> **Records for processing**
○ ○ ○ ○ ○ ○ ○
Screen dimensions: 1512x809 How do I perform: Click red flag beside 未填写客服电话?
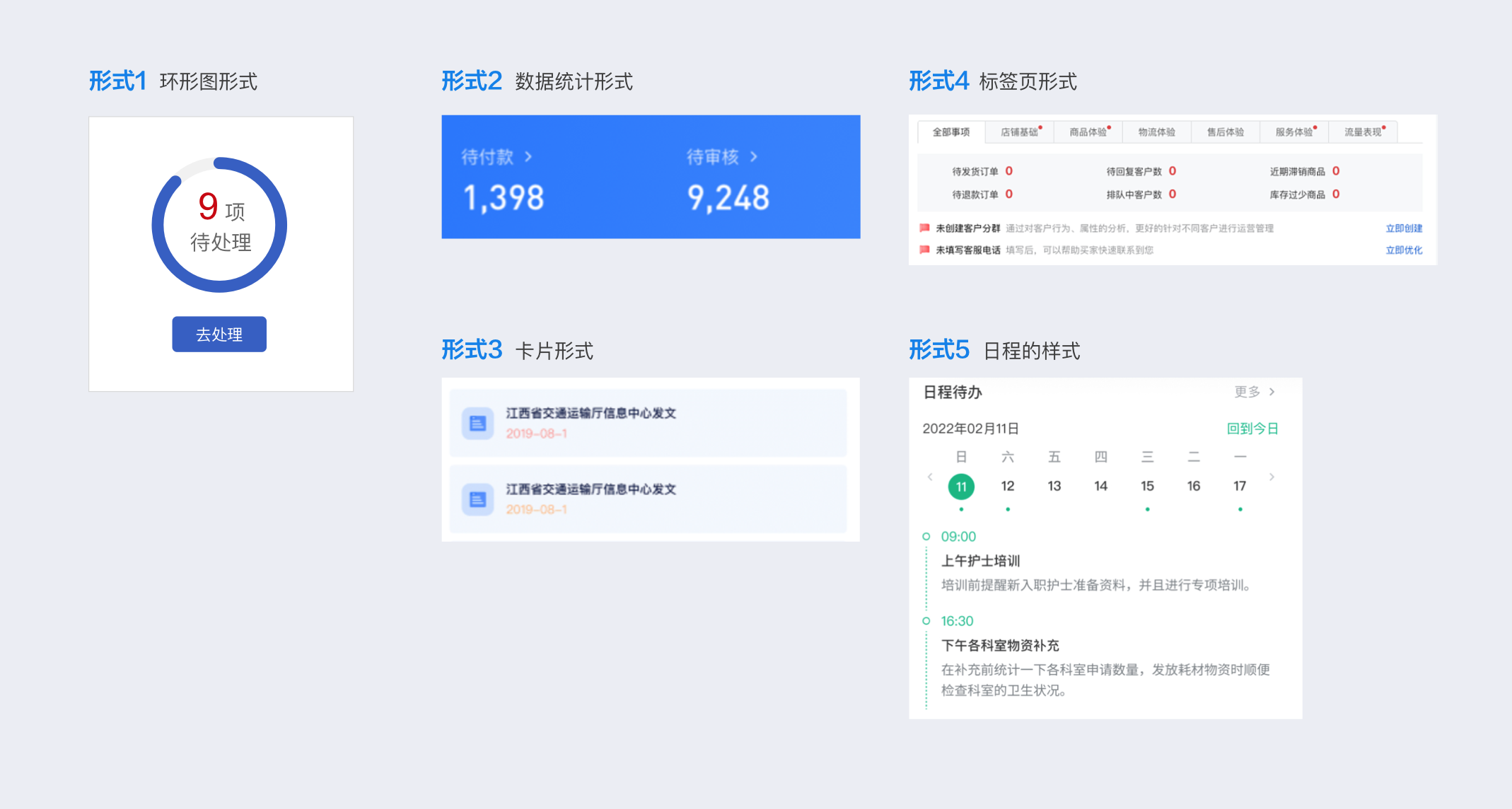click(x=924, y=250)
○ ○ ○ ○ ○ ○ ○
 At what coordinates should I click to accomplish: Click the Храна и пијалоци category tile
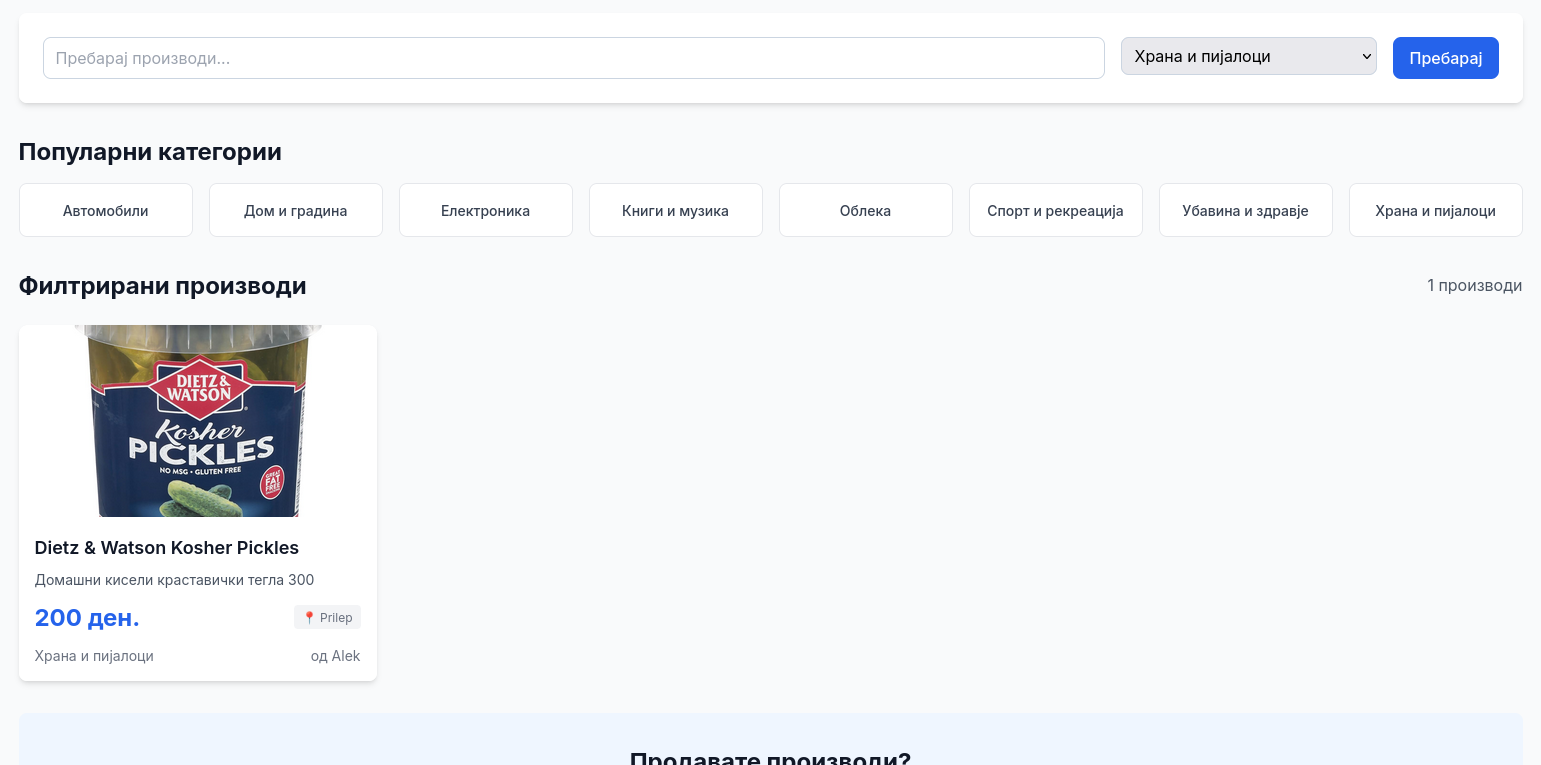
○ ○ ○ ○ ○ ○ ○
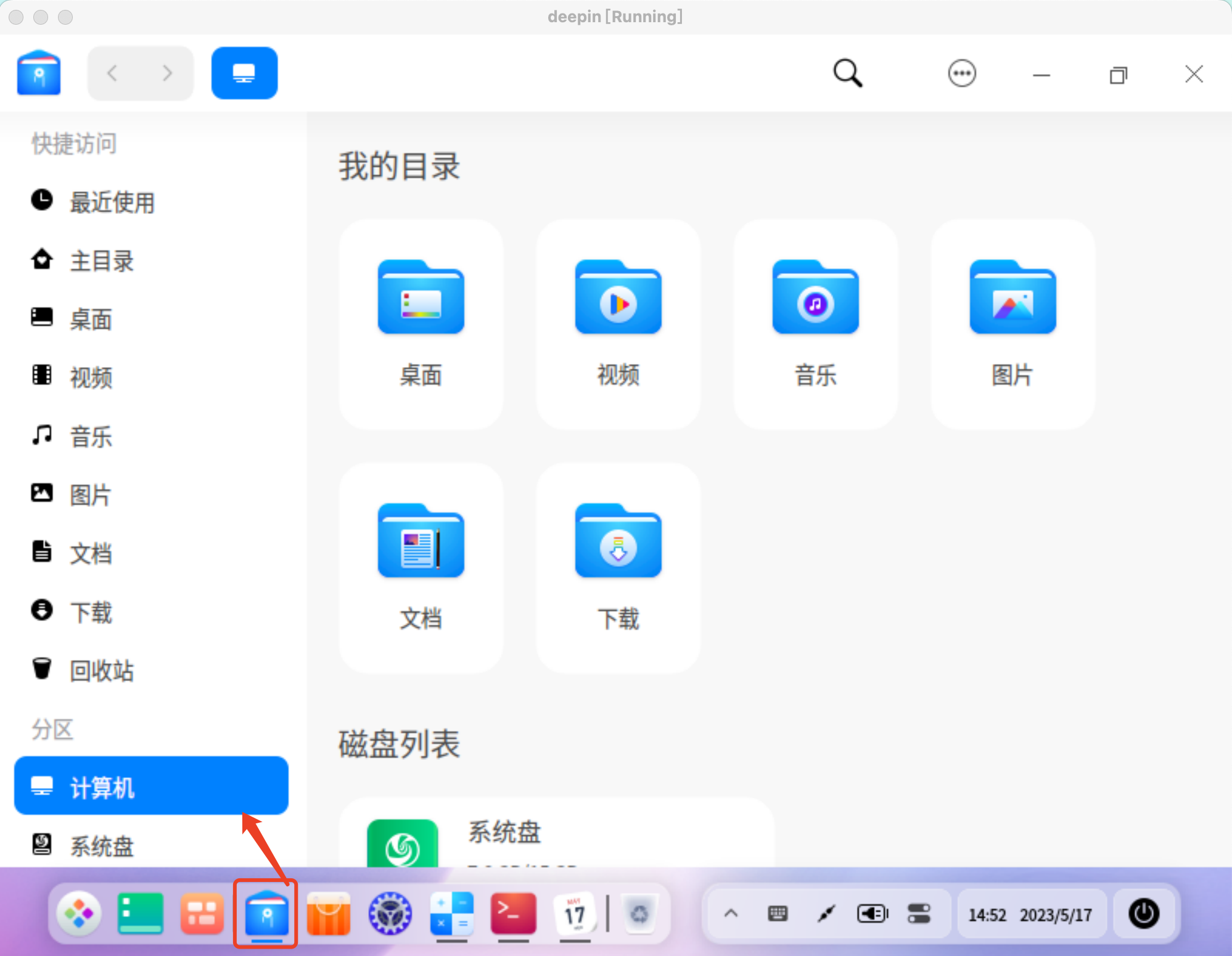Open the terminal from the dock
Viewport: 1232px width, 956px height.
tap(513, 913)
○ ○ ○ ○ ○ ○ ○
> **Task instructions**
Print the entries exactly as they appear, starting at the line containing "Screen dimensions: 1512x809" and ending at the line containing "click(x=924, y=250)". Omit the pictures.

> **Exercise response**
Screen dimensions: 1512x809 How do I perform: Click red flag beside 未填写客服电话?
click(x=924, y=250)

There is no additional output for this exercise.